1762-1860. Leader of the “Tübingen School”* of German radical biblical criticism. Almost his entire career was spent at the University of Tübingen. His vast writings centered on NT criticism, church history, and historical theology. Among them was his Paul the Apostle of Jesus Christ (2 vols., 1845; ET 1875), in which he argued that of the epistles attributed to Paul, only Romans, Galatians, and 1 and 2 Corinthians were genuine. He reached this conclusion on the basis of a hypothesis which posited a fundamental conflict in the early church between the Jewish party led by Peter and the Hellenist party led by Paul. The four “authentic” letters are regarded as genuine because of their anti-Judaizing tendencies (their rejection of the law, circumcision, etc.) and their wider conception of God. The remaining letters are regarded as late and inauthentic because they do not reflect these tendencies, but exhibit others which Baur placed in a later period. The gospels were all late, John being placed in the second half of the second century.

It has often been claimed that Baur's biblical criticism was the result of the application of the Hegelian dialectic of thesis, antithesis, and synthesis in history (the thesis being primitive Jewish Christianity, the antithesis Hellenistic Christianity, and the synthesis the catholicism of the early church). Examination of his writings does not bear this out. This dialectic was not even characteristic of Baur's philosophy. The decisive factor in Baur's approach was not a preconceived philosophy, but his tendency criticism which anticipated a good deal of contemporary redaction criticism. It may be faulted, however, for seeing tendencies where there were none, and mistaking others. Baur pioneered an anti-theistic, nonsupernatural approach to history and Christian origins.
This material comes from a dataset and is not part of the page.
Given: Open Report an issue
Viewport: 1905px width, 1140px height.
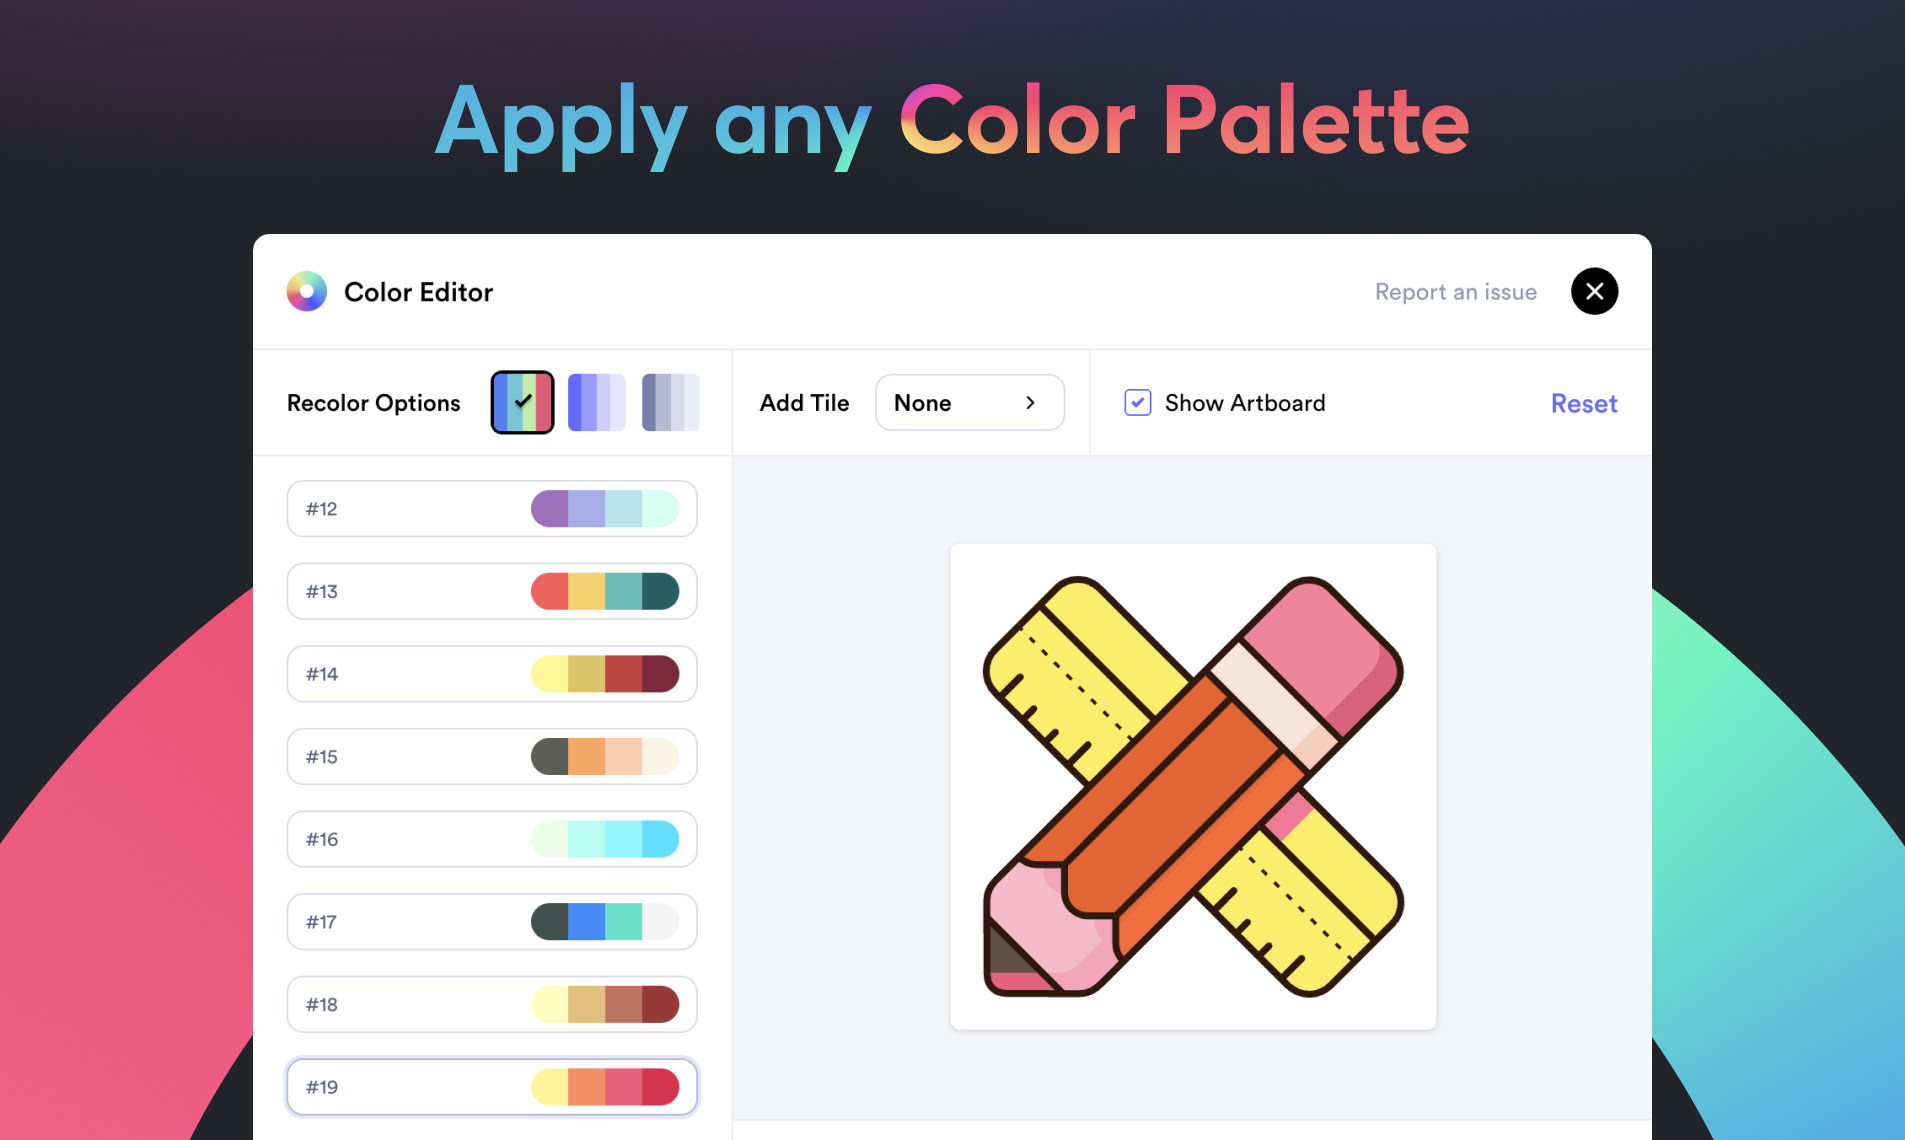Looking at the screenshot, I should coord(1455,291).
In common with Hegel he insisted that history could not be understood without philosophical speculation and that the proper way to understand it was to see it as the forward movement of the Spirit in temporal and particular forms. But his interpretation of NT theology had much in common with Schleiermacher* also. It saw Christianity as an expression of human self-consciousness and Jesus as the mediator of a higher religious and moral awareness.
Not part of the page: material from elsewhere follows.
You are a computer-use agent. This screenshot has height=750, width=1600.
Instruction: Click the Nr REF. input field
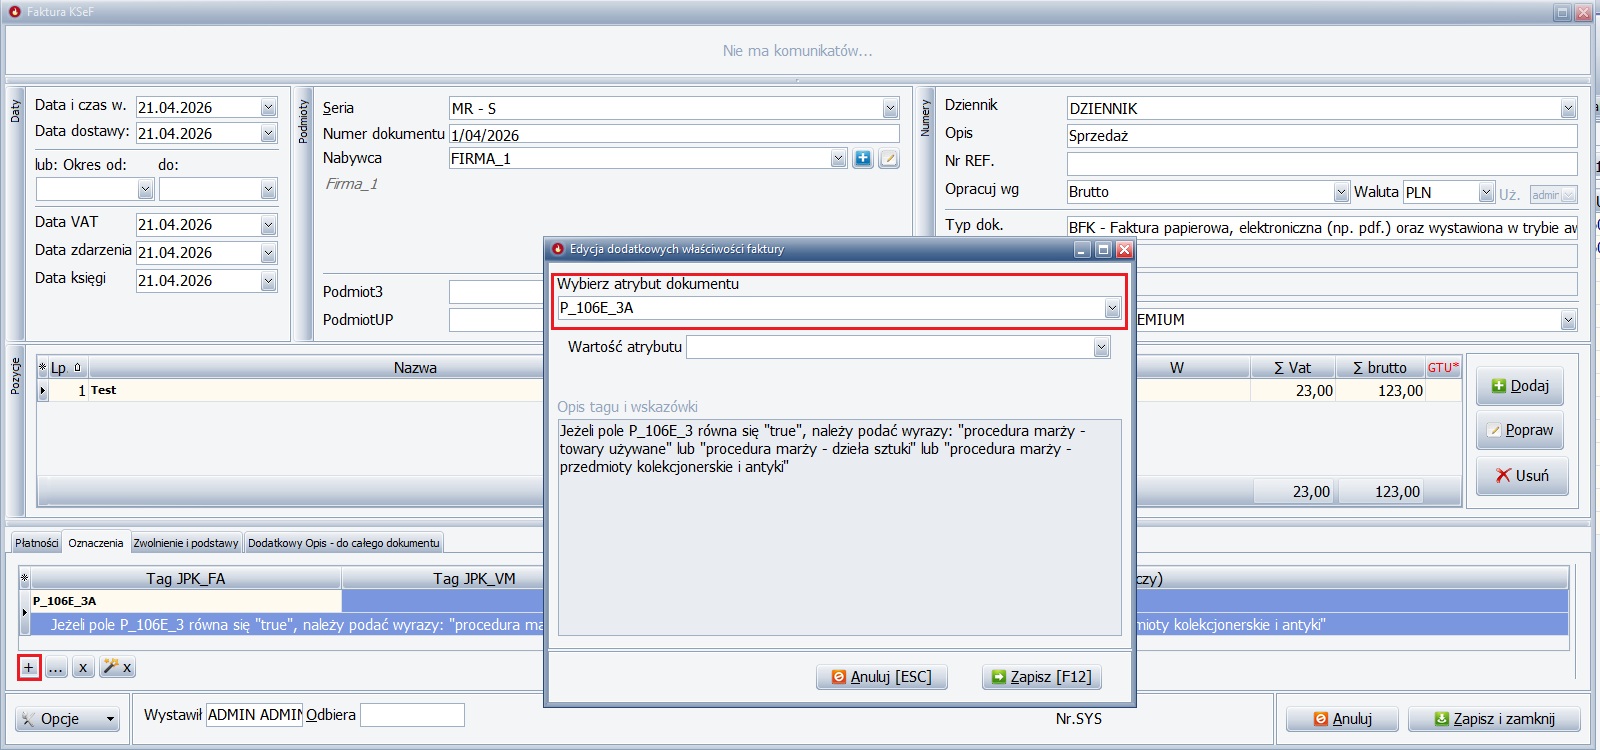(x=1321, y=163)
W. Geiger, Spekulation und Kritik: Die Geschichtstheologie Ferdinand Christian Baur (1964); P.C. Hodgson, The Formation of Historical Theology: A Study of Ferdinand Christian Baur (1966): full bibliography; H. Liebing, “Historical Critical Theology. In Commemoration of the One Hundredth Anniversary of the Death of Ferdinand Christian Baur,” Journal for Theology and Church (1967), pp. 55-69; P.C. Hodgson (ed.), Ferdinand Christian Baur on the Writing of Church History (1968). A five- volume selection of Baur's writings in German is being edited by K. Scholder, Ausgewahlte Werke in Einzelausgaben (1963- ); H. Harris, The Tübingen School (1975).